**WORK TO COMPLETE:**
A) Rewrite the net neutrality article from "If Twitter doesn’t" up to and including "by another website.", changing each "internet" to "web".
B) Which broadband internet access providers does the net neutrality article name as firms that progressives saw as a threat? List all of them.
C) Answer these questions from the net neutrality article:
(i) Who issued a set of net neutrality rules in 2015?
(ii) What does the article say is the real challenge to democracy over the internet?
(iii) What does the article call a hashtag?

**EXCERPTED TEXT:**
If Twitter doesn’t want to be an echo chamber, then it should eliminate the retweet

The democratization of the internet was supposed to open up avenues of expression for the American electorate. According to progressives, the commercial faction doing the most damage to freedom of expression on the internet was the broadband internet access provider. These firms, which include AT&T, Comcast, Cox, and Verizon, posed a threat to democratic expression because they could potentially block access to a consumer’s preferred website, manipulate the speeds at which a content provider could transmit data to a consumer, or put their content ahead of content provided by another website.

Proponents of the concept of net neutrality, where broadband access providers would be prohibited from favoring their content over those preferred by their subscribers, throttling the speeds by which content providers transmitted data, or blocking access to websites, had only in their gunsights the broadband access provider. The masses of net neutrality followers were never fully informed by their leading strategists that if commercial activity was looked at in its entirety then edge providers such as Facebook, Twitter, and Google, would have to be placed under their scopes as well.

The net neutrality faction seemed to be advancing politically and legally. After taking what appeared to be marching orders from President Barack Obama in late 2014 on implementing net neutrality rules, former Federal Communications Commission chairman Tom Wheeler delivered by issuing in 2015 a set of net neutrality rules based on the Communications Act of 1934. The following year, the U.S. Court of Appeals for the District of Columbia would seemingly affirm net neutrality after denying a court challenge of the rules by Verizon.

Unfortunately, all honeymoons end and proponents of democracy on the internet would find out over the next two years what the real challenge to democracy over the internet is: contentiousness.

For those of us who advocate in cyberspace, we know that social media can be unforgiving. Trolls hiding behind goofy looking avatars hurling one-liners and expletives make the notion of free expression a joke. Bad manners and narcissism go viral with a hashtag, the digital banner around which many, unfortunately uninformed, tend to rally. Politics is fun to watch at times, but in the end, it is low-frequency chimp shit where most of its participants vibrate at highly emotional levels.

Emotions around net neutrality were expertly manipulated by strategists to distract consumer and policymaker alike from the other side of the freedom of expression debate: a business model driven by algorithms and advertising fees.

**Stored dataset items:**
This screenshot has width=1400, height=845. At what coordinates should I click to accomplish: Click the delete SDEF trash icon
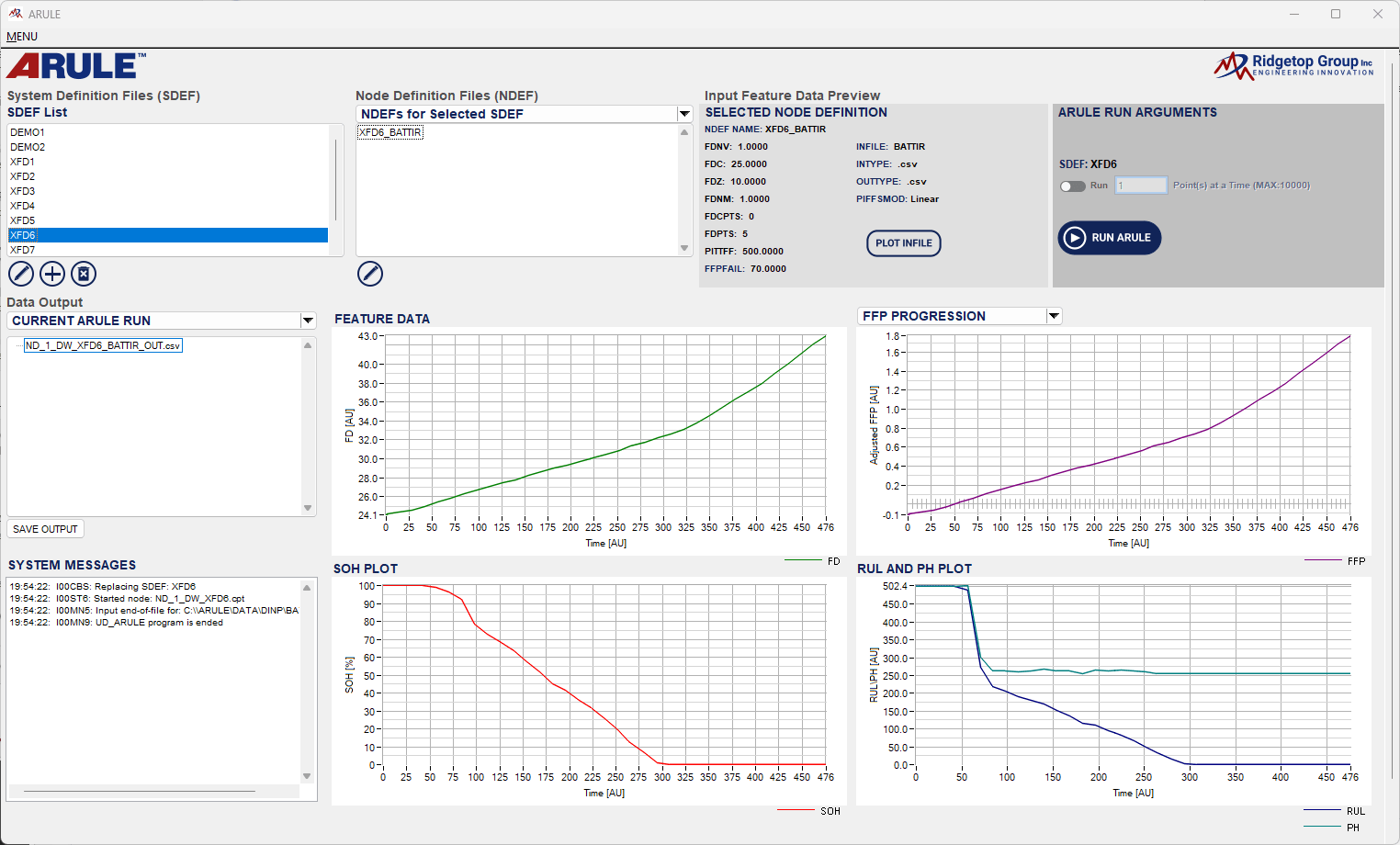point(84,274)
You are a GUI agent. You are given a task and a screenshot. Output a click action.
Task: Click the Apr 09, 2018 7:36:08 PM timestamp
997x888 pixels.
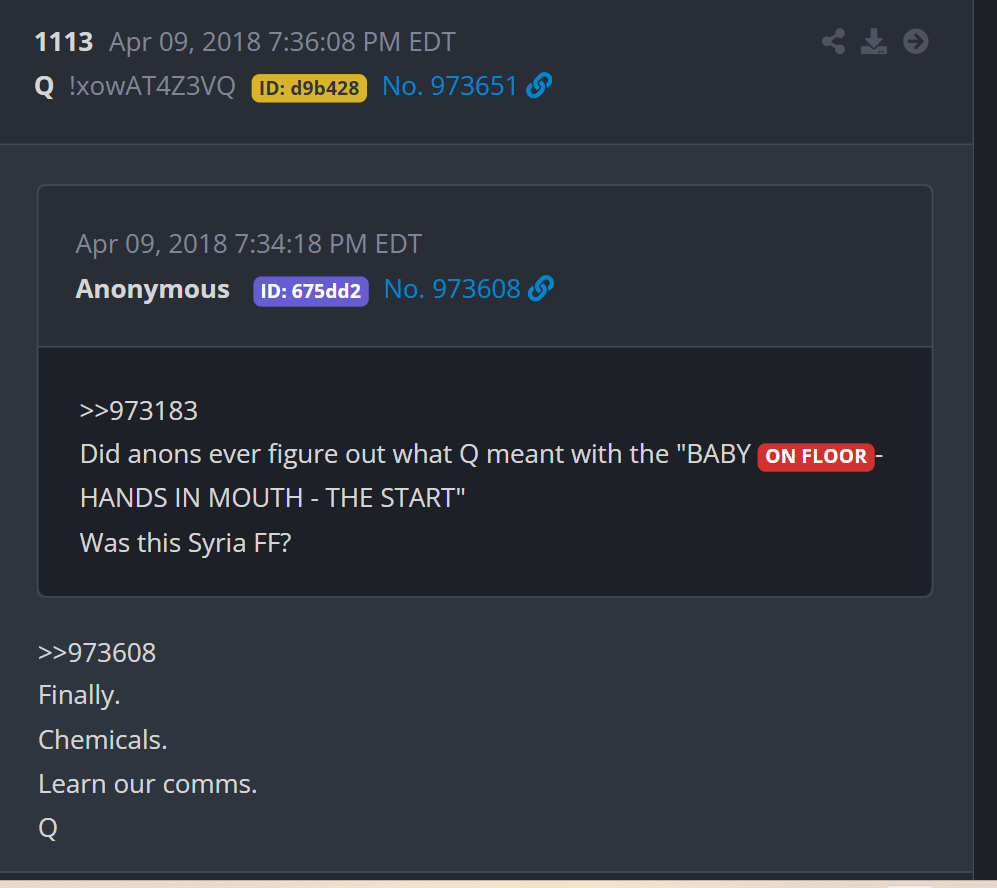tap(282, 42)
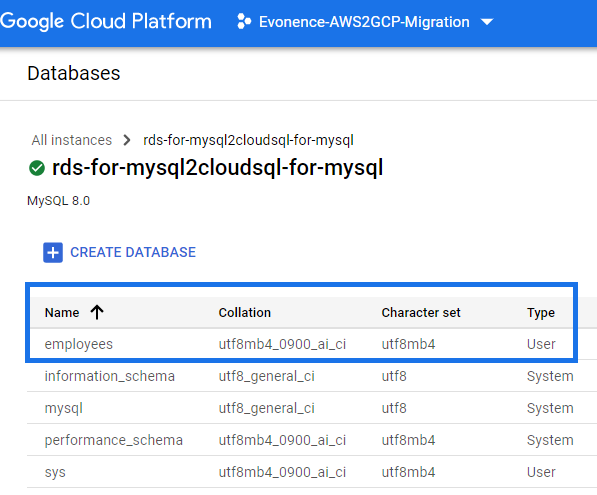Select the information_schema database row

301,376
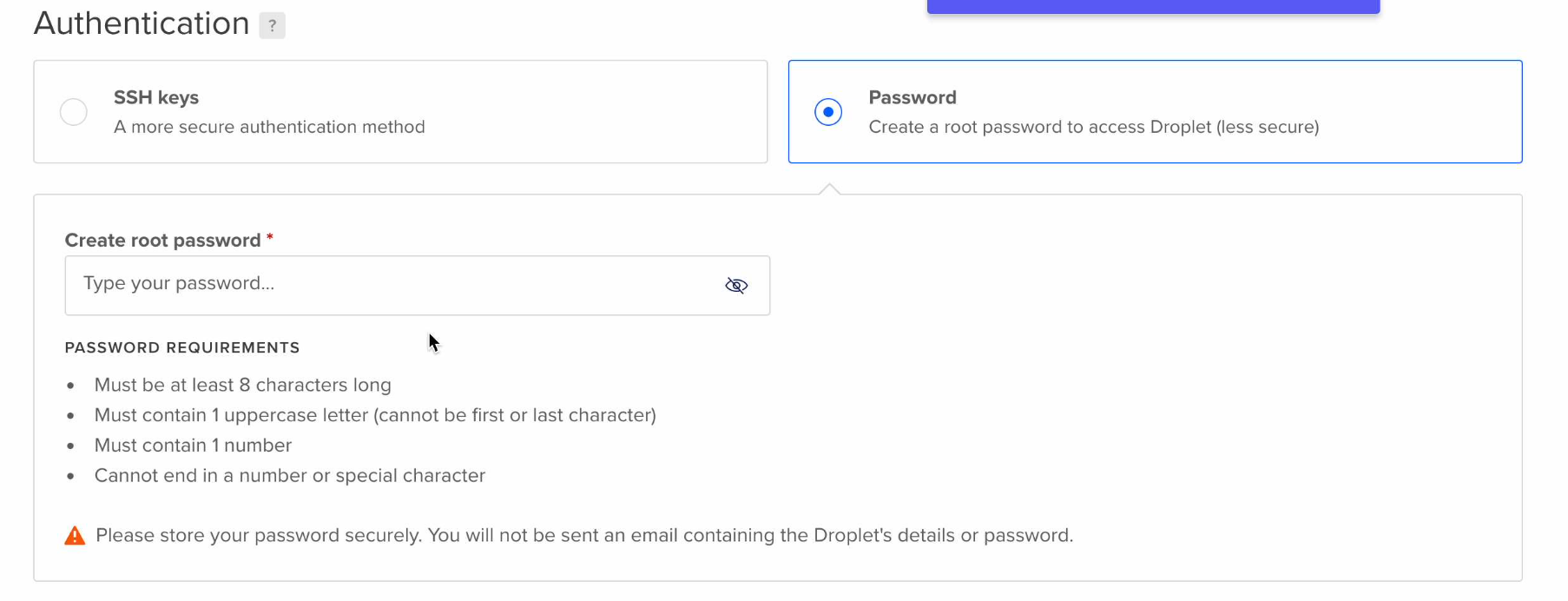Click "A more secure authentication method" description
The width and height of the screenshot is (1568, 601).
[269, 127]
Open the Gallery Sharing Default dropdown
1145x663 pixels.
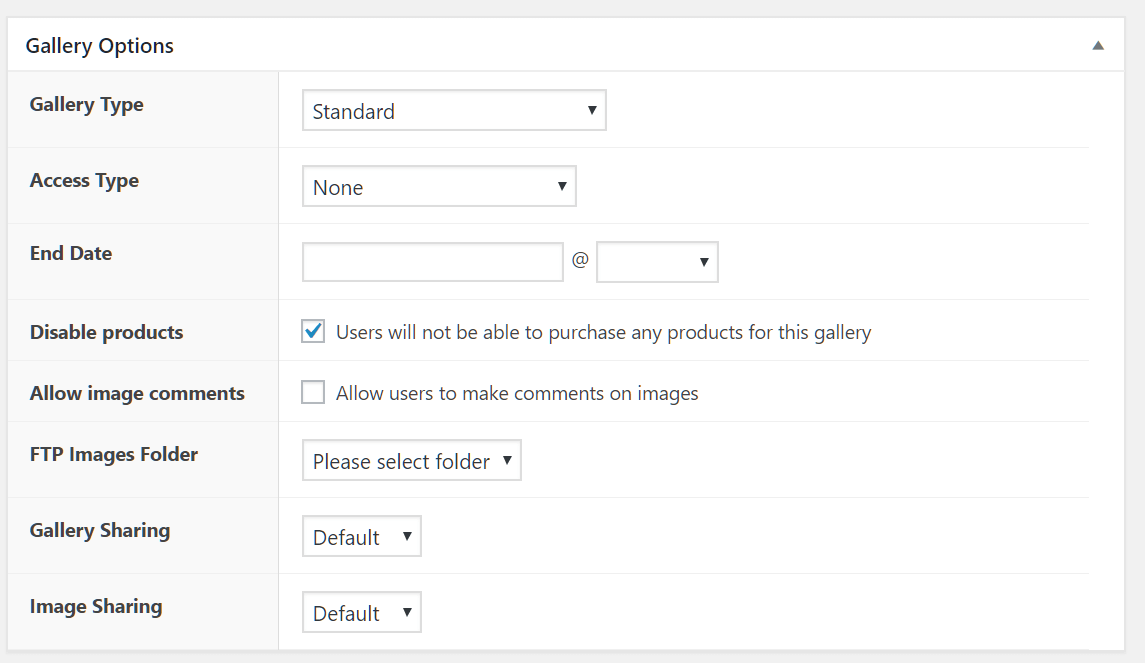pos(361,537)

**SOLUTIONS IN ORDER:**
A)
If Twitter doesn’t want to be an echo chamber, then it should eliminate the retweet

The democratization of the web was supposed to open up avenues of expression for the American electorate. According to progressives, the commercial faction doing the most damage to freedom of expression on the web was the broadband web access provider. These firms, which include AT&T, Comcast, Cox, and Verizon, posed a threat to democratic expression because they could potentially block access to a consumer’s preferred website, manipulate the speeds at which a content provider could transmit data to a consumer, or put their content ahead of content provided by another website.

B) AT&T, Comcast, Cox, Verizon

C)
(i) Former Federal Communications Commission chairman Tom Wheeler
(ii) Contentiousness
(iii) The digital banner around which many, unfortunately uninformed, tend to rally